Yeah, well, that didn’t work out so well. Turns out I generated my own flock of shepherds. Anyway, when my first two boys were old enough, and when I still could not bring myself to say “No” to anyone dressed like clergy, I volunteered to put together the Christmas Nativity play at our church. I wrote the play, handled the rehearsals, and even helped with the costumes. How merry and joyful it will be! And then you find yourself awake and sewing a costume at 3AM, wondering why the hell the root word of ‘simple’ is used in a “Simplicity” sewing pattern, and there is no way in hell that thousands of years ago a lady thought to add a front dart in a robe for a man who watches sheep. And there will be peace on friggin’ Earth when I figure out how to make this purple Rubbermaid box into a manger! And why can’t those little @#$%ers remember the words to “Joy to the World?” I mean, seriously, heaven and nature sing, heaven and nature sing…..over and over, and OVER again. THAT’S IT! That’s the whole DAMN song! Serenity NOW! For the last few years (really since #four was born and I completely cracked) I have smiled gingerly and easily said “No” to helping do the church Christmas play.

Instead, I have made all my boys be actors in it, you know, to mess up the lines, drop the shepherds staff on the alter, wear a Burger King crown and hold a shoebox and mumble “I brought fuurrrrrr.” But they didn’t. They did perfectly, of course, because their mom wasn’t involved. Go figure. This year I will watch three different plays, two at schools, one at church. I will smile and feel the joy.

I promise.

6. The Toys. I am thinking I may be in the last year or two of my spouse and I participating in Christmas Eve toy assembly, otherwise known in divorce court circles as the “Clamshell Packaging Conflicts and the Little Tykes Vendetta.”

This makes me very joyful, because years past have seen us at each other’s throats in the garage, each holding a power tool, and neither of us had visions of sugar plums at the time. Rather, my visions included C batteries and an allen wrench and shoving them up his…..well, you know where.

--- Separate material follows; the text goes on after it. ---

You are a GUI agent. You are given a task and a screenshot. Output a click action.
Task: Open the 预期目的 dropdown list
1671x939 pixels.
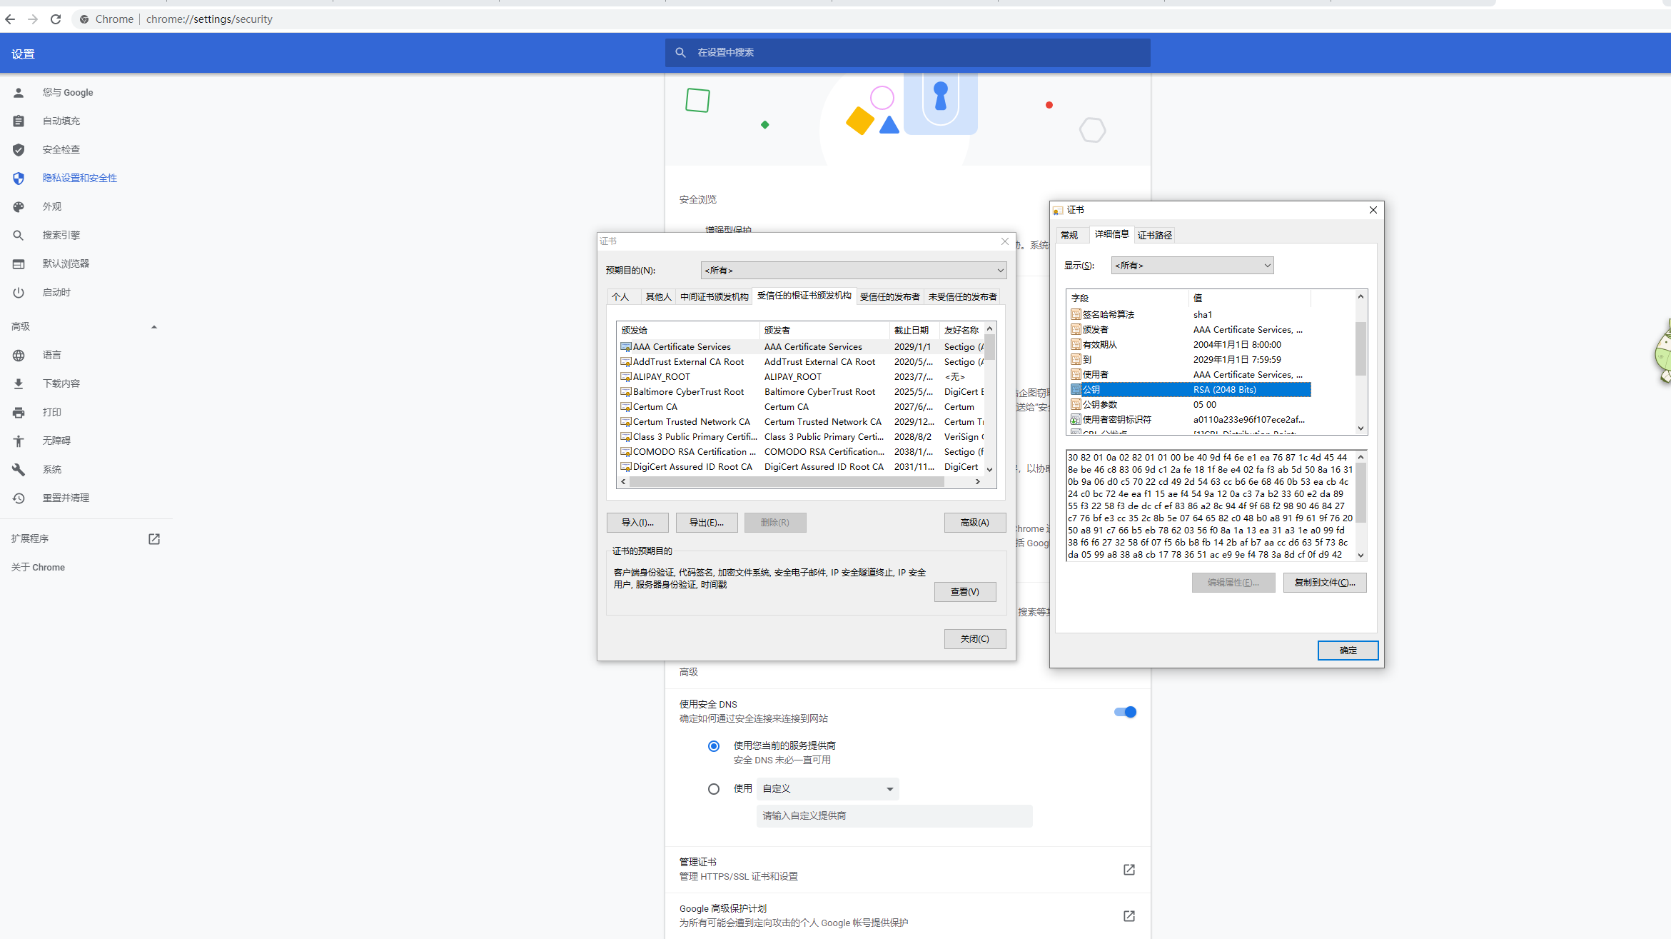point(854,271)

See, no matter how early I buy and hide the toys, my husband will wait until Christmas Eve, errrr, make that Christmas morning, circa 2 a.m., to put them together. So there we are, exhausted and blurry eyed, attempting to translate German instructions (seriously, why do all the cool toys come from Germany?) and to do so before sunrise. Then, it gets ugly.

“Who are all these toys for? What does this one do? Why does he need this? Who would buy this? ”

This from the man who did not walk inside one single store the entire shopping season. But now, NOW, at 3AM, he has an opinion. You have got to be kidding me.

“They are for YOUR boys. BOYS! All three of them….. you, you….non X chromosome making jerk! We are done! No more babies! Never touch me again! No orgasm is worth this! And guess what? Barbie dolls don’t need to be put together. Merry F-ing Christmas hunny!”

If I ever have the chance to teach at a pre-marital counseling class, I plan on depriving the happy couple of sleep for a week, feeding them only candy canes, giving them a screw driver and 25 unassembled toys, and telling them they have 45 minutes to have them put together, wrapped, and under the tree. Oh, and here is a sleeping four month old baby, who during this assembly marathon, will wake up screaming and take an explosive crap on you and your husband, and will then need to be bounced around for three hours. In a row.

I remember now why I was an emotional wreck that Christmas Eve, swearing violently and weeping, and calling my husband a jerk while he put toys together for our children. I was pregnant, and didn’t know it yet. And the following Christmas, we had a screaming four month old crap on us in the garage at 3AM.

It’s all worth it. Of course it is. When they run out ecstatic Christmas morning, you magically forget the previous four hours. Like childbirth. And morning sickness.